For the data below, report only the number of lines containing the string "Close".

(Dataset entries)
# # #
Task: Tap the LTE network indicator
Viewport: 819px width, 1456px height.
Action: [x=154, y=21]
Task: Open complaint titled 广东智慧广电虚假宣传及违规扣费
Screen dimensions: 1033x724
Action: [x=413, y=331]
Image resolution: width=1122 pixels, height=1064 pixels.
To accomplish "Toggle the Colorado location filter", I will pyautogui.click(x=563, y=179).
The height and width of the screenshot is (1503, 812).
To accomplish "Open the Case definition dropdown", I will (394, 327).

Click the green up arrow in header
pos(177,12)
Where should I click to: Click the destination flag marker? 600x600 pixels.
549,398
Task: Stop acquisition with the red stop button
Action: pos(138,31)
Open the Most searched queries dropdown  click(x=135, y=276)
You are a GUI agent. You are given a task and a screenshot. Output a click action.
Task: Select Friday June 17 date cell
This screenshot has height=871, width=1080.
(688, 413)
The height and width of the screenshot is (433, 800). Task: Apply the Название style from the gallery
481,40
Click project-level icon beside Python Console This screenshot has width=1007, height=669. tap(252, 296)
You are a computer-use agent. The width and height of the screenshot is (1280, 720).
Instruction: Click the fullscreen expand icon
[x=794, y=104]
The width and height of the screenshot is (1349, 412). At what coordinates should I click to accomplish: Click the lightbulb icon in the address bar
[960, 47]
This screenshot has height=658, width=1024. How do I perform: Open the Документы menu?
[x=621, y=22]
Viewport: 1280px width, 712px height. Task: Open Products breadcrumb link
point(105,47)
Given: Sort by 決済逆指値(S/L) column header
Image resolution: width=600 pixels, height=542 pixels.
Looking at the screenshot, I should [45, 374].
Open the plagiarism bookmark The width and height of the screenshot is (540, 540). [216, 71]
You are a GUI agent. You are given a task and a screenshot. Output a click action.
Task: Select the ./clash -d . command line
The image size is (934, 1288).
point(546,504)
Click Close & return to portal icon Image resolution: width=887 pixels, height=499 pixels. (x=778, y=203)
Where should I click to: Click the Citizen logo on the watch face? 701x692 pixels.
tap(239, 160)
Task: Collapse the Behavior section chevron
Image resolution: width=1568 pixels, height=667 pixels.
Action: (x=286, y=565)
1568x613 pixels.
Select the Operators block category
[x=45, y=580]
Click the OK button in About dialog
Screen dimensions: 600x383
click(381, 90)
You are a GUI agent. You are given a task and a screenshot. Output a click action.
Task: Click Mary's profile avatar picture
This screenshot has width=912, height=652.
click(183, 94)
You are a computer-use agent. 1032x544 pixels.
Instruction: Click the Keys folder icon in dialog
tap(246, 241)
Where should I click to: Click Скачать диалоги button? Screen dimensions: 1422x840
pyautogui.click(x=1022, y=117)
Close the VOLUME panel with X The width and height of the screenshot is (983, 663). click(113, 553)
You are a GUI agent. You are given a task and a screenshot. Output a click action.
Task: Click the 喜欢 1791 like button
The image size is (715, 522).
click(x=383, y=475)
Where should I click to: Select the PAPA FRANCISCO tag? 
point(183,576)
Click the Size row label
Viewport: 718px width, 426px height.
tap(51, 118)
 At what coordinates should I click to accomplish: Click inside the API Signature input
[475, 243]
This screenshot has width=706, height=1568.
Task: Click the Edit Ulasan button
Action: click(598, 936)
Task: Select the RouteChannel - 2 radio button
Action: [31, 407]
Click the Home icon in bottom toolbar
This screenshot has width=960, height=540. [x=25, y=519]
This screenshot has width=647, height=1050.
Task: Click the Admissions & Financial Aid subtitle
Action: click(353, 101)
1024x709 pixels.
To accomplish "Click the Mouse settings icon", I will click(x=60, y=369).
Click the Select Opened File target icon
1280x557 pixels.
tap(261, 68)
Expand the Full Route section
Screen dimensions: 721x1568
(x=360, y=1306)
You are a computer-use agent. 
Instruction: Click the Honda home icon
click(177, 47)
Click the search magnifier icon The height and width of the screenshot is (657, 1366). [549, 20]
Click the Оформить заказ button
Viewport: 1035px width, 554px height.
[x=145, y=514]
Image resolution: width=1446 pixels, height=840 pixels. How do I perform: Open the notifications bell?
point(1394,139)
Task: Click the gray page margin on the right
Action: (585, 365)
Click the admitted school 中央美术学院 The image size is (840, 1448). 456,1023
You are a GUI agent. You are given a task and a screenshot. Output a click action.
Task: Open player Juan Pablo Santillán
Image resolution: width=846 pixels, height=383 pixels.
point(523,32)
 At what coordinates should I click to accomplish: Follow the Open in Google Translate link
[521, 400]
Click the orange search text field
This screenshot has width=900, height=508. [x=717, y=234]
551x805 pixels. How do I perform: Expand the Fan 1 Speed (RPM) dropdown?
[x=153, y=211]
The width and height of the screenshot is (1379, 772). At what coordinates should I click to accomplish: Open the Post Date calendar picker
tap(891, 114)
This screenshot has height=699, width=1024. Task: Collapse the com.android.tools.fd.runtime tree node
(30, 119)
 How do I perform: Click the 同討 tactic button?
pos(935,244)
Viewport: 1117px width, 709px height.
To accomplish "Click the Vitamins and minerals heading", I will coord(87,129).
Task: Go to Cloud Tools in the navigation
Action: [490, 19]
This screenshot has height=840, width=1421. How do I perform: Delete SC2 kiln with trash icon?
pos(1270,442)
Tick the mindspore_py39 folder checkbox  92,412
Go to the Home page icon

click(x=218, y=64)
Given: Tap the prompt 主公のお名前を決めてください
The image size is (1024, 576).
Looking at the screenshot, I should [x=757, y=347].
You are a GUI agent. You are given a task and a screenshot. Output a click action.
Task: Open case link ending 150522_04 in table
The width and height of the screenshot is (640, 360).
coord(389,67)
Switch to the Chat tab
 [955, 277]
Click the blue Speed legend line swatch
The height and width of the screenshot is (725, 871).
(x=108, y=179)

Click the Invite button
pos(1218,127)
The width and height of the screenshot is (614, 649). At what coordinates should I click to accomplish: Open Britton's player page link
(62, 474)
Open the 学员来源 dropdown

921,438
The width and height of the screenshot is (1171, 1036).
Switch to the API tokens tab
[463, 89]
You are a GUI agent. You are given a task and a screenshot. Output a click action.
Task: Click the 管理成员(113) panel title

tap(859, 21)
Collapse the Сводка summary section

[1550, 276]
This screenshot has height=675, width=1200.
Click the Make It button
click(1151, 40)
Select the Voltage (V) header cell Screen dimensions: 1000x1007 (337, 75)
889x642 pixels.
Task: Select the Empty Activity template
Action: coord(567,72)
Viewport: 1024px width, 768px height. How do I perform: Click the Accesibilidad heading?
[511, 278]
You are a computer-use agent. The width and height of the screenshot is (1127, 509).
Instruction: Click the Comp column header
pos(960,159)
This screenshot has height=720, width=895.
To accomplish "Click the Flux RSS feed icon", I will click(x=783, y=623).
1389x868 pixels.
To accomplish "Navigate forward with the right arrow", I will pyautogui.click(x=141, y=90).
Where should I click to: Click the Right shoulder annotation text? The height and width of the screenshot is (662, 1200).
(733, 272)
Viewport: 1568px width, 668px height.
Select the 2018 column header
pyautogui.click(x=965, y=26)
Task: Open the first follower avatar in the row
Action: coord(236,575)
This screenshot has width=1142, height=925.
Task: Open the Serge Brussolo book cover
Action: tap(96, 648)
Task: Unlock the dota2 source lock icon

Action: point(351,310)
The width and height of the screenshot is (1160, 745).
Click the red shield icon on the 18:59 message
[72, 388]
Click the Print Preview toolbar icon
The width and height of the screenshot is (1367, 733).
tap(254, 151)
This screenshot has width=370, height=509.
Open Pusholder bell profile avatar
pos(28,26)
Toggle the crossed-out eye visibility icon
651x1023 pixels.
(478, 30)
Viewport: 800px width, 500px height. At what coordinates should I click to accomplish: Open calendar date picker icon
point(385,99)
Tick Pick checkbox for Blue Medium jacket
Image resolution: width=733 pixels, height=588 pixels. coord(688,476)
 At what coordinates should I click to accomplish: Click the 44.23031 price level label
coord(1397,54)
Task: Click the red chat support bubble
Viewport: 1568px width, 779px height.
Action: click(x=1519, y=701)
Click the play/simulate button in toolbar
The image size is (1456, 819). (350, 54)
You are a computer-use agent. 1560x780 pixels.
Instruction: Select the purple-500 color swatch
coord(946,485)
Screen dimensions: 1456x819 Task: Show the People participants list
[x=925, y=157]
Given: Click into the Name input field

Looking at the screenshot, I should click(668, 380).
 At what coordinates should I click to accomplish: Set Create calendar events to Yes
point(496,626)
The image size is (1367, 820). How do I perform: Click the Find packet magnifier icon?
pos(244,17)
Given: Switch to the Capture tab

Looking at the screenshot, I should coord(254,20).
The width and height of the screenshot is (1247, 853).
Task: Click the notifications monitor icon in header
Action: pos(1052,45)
# # #
**Answer:** 2